About an hour after eating this meal, I was having hot flashes, my heart was pounding, I felt sweaty all over and I would bet my blood pressure was up 10 points. I had a slight headache and just overall could tell my metabolism was just flipping out. This continued for several hours. I used to experience this after a large meal but always blamed this particular type reaction on the couple glasses of wine I usually would have with this sort of meal. Uh...guess what. It ain't the wine, kiddo. Note, this was the first such meal I've had in about 3 months.

I'm being my own Weird Science Experiment, admittedly, but I'm of the opinion that refined carbs will kill me if I give them enough chance.

I would say absolutely YES to this>>>> But I think maybe carby eating isn't just bad for me. It's just deadly, period.

I don't know about you, but I ALREADY have Metabolic Syndrome! I'm absolutely doing everything in my power to reverse it as quickly as possible before I develop full blown coronary disease or diabetes. No help from my stupid doctors (whole 'nother story there).

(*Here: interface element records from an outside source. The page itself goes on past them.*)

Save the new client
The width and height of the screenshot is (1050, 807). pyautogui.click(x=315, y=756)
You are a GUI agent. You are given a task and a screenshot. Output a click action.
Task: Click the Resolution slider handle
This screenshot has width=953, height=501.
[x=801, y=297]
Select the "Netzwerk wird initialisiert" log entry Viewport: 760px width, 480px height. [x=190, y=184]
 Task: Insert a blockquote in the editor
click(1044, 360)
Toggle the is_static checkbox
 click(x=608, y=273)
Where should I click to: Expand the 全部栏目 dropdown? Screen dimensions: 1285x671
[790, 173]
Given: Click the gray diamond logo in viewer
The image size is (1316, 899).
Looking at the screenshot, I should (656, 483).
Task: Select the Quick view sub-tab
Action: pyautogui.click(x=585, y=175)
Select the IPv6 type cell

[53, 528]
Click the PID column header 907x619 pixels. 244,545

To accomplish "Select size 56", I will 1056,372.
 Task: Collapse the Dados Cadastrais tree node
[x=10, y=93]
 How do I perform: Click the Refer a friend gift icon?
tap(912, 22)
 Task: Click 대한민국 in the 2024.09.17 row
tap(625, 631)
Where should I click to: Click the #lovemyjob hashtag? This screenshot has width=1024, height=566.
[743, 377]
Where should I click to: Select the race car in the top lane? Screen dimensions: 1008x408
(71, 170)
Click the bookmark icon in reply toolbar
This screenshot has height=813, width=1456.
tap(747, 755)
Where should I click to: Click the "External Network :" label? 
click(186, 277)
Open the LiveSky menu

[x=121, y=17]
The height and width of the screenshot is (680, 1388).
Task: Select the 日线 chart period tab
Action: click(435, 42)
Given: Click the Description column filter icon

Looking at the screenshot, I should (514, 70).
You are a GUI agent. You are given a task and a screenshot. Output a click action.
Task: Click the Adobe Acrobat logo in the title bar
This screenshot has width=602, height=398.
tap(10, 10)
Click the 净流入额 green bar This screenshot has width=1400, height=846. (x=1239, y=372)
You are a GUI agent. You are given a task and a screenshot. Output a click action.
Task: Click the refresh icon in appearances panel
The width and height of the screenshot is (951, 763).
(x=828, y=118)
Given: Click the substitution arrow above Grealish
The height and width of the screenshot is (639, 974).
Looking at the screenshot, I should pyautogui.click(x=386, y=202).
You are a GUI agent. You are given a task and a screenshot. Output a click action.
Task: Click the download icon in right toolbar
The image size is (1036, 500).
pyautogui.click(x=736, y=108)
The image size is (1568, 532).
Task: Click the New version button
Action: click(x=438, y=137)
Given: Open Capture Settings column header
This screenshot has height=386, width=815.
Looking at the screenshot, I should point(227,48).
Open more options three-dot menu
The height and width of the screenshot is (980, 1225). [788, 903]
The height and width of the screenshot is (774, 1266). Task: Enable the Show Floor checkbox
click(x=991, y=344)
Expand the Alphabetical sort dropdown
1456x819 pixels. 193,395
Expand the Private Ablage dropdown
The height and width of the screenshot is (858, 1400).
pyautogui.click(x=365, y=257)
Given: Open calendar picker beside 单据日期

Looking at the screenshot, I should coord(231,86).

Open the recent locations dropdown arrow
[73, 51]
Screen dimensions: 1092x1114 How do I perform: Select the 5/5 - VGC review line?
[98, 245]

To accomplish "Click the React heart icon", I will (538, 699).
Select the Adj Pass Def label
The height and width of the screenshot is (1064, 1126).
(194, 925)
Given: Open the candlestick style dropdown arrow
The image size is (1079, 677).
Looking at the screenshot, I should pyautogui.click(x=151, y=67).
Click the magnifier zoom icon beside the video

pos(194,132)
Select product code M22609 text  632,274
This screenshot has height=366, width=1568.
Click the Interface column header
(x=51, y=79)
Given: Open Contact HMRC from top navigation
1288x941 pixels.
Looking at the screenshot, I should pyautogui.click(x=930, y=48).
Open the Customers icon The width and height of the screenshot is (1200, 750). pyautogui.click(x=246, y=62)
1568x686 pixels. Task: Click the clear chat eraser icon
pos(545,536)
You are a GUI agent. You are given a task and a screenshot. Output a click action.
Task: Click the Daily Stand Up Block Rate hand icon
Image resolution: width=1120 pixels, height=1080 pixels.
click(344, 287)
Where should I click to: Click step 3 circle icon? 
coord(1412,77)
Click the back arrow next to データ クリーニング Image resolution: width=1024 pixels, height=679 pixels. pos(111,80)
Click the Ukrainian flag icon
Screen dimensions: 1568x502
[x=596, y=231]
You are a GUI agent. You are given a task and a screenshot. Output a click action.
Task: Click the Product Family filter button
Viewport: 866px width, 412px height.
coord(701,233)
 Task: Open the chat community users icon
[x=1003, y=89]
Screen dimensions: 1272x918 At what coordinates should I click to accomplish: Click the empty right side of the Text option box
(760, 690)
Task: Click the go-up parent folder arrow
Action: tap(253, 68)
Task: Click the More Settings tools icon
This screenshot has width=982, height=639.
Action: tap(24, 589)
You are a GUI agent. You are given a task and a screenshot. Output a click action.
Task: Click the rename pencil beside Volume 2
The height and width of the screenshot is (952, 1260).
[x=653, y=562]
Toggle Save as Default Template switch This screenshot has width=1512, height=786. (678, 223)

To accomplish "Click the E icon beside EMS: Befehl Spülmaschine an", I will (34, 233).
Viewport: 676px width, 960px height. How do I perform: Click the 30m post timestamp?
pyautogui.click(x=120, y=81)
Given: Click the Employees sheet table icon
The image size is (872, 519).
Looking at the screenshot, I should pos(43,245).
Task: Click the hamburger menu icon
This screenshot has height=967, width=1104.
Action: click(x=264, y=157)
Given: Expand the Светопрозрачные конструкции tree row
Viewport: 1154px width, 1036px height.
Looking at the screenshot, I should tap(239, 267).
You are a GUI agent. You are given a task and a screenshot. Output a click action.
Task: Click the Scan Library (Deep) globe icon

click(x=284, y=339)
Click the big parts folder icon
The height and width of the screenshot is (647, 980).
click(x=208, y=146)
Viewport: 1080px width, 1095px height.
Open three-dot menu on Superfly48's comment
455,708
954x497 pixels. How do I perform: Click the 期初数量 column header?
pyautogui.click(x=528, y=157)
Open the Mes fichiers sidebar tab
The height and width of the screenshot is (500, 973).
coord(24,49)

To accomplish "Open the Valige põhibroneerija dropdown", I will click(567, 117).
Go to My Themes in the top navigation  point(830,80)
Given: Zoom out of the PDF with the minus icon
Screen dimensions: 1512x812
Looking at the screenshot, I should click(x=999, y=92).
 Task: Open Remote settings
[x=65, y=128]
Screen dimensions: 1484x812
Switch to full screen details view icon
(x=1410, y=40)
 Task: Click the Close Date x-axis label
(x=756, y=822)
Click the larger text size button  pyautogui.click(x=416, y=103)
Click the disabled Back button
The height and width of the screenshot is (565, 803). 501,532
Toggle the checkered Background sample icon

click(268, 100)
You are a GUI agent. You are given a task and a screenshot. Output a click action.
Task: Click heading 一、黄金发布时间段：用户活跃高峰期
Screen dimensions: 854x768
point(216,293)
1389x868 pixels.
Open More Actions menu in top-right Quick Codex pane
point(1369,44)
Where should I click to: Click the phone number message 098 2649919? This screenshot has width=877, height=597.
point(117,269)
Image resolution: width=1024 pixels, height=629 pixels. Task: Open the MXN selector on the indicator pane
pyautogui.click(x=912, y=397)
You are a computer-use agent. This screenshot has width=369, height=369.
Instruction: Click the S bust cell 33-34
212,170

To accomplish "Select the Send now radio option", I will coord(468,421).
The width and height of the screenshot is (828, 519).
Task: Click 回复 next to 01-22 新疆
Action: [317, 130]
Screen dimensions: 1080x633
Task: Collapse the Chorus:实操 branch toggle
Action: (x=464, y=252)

I think we need to understand fully that we are playing with fire when we allow high glycemic carbs into our meals. Perhaps weightlifters and bodybuilders can do it. I'm not one. I suspect you are not either. They likely don't have the kind of screwed up metabolism I have and carb loading may work just fine for these guys.

What sets most of us apart from bodybuilders and why I do NOT attempt to subscribe to their practices at this time in my life (and I'm an old BFL vet), is that I do not currently possess a healthy metabolism and I think eating carbs is like playing Russian Roulette with my health.

Another amazing thing. I weighed 191.4 on Sunday morning after that meal. Up almost 4 lbs overnight. I have lost it this week, in just 4 days by eating a great deal of FAT. Yes, fat. How strange is that?

As always, the standard disclaimer: just MY two cents worth.